• The tasks
1. For the post about the award assembly, decide whether each statement below agrees with it, answering yes or no and quoting the words that settle it: (a) The assembly was held in the classroom before report cards. (b) The writer plans to spend the rest of the vacation only resting, with no learning. (c) The writer describes the boy as emotionally immature and sensitive.
2. In the post about the award assembly, what does the writer say the boy will return to his school with?

As embarrassed as I am to admit it, I’ve actually bawled my eyes out in tears with her before. I went to his award assembly (a small one in the classroom before they get report cards), and before I could get in the door, she told me “you know he’s not getting any award? For what? What can he get an award for?”.
I felt SO bad for him, and I cried in front of her. I told her I felt bad for him because it’s not entirely his fault (he’s a bit immature emotionally, real sensitive, etc.). She did feel bad after, but yeah…I’m in tears now. Oh well, thanks again everyone. I appreciate the time you all took to let me know what u think. smile.
Just going to spend the rest of our vacation time learning and playing like he loves, and he’ll return to his school with his high-IQ vengeance.

• Target pointing data
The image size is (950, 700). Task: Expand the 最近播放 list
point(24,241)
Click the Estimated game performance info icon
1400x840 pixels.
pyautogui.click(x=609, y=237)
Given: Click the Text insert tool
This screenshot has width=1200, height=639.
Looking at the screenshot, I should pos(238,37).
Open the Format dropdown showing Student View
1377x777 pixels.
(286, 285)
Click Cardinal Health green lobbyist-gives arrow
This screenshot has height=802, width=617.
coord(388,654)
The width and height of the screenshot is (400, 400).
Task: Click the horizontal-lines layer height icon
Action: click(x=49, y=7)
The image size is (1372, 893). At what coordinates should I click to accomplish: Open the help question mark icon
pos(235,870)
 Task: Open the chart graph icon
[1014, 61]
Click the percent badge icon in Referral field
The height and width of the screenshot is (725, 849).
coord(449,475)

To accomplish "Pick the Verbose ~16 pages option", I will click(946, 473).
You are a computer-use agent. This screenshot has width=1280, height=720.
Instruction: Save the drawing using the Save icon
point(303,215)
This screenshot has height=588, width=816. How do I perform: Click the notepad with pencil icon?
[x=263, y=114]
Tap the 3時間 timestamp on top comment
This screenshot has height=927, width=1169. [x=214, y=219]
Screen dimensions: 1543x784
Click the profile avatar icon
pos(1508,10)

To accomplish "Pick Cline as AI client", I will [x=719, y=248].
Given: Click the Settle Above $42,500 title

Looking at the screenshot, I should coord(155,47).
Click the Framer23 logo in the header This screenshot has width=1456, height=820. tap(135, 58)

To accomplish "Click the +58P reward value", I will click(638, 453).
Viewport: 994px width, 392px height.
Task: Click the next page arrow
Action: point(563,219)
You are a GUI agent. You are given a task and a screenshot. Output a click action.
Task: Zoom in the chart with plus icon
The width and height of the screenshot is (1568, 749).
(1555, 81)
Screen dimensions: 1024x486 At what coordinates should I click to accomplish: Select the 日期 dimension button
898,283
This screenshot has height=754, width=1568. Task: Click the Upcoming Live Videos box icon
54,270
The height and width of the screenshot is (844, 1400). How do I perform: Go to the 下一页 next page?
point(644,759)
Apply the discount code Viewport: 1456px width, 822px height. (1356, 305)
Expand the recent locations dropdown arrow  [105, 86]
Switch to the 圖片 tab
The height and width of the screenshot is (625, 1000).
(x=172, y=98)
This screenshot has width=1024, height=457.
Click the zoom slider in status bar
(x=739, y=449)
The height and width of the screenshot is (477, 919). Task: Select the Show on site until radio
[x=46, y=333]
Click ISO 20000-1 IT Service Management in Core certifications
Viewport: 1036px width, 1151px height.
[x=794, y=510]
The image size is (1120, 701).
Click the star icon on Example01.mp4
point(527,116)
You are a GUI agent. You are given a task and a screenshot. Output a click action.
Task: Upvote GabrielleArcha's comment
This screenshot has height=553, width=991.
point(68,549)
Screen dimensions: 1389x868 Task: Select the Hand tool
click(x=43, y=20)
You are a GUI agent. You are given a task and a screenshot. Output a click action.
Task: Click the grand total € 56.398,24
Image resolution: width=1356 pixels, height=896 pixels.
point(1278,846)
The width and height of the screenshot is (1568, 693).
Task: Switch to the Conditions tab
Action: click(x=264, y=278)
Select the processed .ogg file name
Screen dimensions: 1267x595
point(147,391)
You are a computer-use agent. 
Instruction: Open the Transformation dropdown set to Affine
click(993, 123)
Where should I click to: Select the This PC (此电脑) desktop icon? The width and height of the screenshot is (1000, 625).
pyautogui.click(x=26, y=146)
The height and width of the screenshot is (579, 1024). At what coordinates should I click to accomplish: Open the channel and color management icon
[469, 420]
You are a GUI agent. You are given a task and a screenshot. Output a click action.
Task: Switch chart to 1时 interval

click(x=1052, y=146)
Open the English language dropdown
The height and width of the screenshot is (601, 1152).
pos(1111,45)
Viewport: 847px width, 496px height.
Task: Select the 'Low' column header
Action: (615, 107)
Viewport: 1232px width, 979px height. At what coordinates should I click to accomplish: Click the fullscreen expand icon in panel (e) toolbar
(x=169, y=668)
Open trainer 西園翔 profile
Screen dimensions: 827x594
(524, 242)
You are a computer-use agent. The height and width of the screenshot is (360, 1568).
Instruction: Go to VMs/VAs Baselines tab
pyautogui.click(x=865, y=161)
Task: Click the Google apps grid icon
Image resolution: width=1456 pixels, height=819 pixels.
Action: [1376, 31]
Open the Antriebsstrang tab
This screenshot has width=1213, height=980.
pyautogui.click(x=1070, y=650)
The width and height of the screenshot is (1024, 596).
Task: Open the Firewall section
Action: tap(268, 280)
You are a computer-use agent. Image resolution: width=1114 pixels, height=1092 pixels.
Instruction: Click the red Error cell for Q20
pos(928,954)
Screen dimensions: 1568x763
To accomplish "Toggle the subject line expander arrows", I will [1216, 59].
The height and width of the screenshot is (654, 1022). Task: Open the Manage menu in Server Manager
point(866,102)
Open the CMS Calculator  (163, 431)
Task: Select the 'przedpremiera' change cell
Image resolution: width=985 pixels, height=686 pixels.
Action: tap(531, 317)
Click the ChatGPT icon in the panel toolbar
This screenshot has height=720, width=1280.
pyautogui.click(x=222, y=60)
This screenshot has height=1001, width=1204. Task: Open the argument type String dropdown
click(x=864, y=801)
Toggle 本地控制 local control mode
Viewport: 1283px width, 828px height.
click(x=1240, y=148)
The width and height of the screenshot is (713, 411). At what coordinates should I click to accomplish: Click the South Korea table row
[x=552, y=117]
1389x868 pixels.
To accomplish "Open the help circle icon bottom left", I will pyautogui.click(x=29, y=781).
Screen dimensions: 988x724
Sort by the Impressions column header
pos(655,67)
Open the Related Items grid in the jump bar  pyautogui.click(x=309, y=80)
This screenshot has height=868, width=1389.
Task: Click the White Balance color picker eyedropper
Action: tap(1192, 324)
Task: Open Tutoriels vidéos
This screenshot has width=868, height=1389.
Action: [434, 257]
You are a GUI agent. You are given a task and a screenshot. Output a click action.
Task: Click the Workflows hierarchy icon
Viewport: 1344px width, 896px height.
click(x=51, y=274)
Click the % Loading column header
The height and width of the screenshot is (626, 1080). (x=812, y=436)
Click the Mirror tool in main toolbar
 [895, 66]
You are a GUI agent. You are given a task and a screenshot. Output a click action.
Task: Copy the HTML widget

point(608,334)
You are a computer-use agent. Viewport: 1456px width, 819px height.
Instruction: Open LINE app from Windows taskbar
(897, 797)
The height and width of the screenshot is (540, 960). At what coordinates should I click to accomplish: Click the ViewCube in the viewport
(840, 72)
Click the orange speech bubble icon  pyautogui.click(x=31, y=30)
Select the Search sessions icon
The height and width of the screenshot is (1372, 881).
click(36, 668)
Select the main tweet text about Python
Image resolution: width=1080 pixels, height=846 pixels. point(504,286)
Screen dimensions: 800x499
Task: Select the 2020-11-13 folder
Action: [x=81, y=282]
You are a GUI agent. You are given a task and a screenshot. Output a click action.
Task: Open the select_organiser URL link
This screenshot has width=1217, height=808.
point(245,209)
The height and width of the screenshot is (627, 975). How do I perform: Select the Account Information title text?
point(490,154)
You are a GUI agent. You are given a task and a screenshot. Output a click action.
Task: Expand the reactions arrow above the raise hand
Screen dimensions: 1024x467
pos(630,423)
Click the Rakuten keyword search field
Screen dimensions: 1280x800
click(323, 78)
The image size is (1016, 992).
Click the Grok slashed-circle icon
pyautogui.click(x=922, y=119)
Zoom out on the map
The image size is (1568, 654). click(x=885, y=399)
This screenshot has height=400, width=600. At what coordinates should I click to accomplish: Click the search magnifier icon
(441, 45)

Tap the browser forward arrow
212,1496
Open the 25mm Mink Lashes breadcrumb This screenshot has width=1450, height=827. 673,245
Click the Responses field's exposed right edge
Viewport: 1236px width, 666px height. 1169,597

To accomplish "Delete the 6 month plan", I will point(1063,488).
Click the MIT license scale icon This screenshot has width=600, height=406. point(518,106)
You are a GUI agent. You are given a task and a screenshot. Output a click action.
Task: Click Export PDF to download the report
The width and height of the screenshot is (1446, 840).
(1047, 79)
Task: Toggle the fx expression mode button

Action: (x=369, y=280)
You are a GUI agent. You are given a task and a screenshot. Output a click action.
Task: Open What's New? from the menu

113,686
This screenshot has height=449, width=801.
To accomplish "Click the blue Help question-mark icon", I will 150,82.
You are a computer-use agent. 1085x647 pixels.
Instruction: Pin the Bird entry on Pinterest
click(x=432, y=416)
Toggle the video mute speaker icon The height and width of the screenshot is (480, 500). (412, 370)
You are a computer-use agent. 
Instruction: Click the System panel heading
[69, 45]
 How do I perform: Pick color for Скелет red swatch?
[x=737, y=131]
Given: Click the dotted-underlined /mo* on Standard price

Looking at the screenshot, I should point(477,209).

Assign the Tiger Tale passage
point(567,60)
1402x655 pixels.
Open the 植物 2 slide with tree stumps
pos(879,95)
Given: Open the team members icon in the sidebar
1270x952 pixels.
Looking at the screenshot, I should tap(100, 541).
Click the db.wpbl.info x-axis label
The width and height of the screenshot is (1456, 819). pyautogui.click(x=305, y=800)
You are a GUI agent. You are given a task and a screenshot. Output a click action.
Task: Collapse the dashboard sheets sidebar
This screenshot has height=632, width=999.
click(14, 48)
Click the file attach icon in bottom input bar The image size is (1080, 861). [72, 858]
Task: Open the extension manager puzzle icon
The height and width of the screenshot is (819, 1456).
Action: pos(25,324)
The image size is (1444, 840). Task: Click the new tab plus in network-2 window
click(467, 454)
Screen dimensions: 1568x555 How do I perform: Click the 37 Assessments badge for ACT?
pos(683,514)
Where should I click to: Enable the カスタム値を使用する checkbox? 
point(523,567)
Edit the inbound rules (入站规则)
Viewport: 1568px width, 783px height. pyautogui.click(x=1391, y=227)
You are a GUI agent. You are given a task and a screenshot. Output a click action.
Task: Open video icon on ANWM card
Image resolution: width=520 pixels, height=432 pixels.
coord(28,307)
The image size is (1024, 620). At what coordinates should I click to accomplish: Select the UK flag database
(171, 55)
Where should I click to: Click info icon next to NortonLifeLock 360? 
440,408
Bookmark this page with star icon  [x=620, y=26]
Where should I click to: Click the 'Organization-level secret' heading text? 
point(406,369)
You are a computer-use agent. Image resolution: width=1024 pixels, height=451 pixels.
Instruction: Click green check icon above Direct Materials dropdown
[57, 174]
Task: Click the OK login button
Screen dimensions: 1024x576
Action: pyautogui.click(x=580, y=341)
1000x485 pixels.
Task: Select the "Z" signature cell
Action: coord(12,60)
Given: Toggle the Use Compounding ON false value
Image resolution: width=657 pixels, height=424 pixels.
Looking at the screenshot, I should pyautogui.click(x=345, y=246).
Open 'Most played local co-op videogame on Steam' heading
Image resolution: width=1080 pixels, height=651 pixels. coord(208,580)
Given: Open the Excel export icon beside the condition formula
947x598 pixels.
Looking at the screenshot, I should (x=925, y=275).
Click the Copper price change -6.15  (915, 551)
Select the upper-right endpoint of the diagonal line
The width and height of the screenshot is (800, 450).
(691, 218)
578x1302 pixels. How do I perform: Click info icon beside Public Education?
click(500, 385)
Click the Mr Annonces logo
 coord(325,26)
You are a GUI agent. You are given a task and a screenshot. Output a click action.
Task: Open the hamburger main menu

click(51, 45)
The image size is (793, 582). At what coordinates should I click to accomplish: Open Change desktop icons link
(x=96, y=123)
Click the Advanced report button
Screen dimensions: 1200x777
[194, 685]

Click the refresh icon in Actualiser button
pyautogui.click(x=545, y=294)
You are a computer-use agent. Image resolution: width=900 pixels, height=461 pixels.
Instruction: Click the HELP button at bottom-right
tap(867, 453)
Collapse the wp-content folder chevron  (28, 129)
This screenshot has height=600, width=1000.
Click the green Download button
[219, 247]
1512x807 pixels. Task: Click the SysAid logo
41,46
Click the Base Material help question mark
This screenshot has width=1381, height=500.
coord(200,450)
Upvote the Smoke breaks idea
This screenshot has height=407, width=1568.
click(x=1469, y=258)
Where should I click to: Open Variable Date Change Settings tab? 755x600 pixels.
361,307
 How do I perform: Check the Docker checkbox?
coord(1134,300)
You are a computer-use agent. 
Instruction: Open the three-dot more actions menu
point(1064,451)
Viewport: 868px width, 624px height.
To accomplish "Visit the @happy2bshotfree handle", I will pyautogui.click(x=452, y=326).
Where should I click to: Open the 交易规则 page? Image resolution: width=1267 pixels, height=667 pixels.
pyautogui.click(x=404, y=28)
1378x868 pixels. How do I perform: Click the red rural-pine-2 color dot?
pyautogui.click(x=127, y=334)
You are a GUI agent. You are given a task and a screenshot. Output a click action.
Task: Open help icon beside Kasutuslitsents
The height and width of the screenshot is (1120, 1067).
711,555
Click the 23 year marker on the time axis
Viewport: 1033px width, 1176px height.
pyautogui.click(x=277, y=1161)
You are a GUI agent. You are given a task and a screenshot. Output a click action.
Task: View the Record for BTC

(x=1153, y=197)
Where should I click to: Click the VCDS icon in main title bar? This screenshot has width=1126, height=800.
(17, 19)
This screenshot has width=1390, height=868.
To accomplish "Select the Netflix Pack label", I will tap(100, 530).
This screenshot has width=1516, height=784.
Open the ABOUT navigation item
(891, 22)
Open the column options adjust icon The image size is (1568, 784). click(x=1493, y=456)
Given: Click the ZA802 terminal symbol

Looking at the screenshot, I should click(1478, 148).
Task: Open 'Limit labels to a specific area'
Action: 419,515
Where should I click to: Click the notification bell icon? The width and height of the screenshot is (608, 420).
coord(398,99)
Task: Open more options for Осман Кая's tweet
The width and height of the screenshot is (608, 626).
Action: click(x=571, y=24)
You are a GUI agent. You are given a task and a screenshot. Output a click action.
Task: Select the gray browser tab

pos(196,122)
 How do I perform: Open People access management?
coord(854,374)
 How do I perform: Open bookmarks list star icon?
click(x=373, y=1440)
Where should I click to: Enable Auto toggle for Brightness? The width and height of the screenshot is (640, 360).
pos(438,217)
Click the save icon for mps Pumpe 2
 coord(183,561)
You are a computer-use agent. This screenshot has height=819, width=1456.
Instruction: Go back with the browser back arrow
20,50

• Final results
1.
(a) Yes: "a small one in the classroom before they get report cards"
(b) No: "learning and playing like he loves"
(c) Yes: "he’s a bit immature emotionally, real sensitive"

2. His high-IQ vengeance.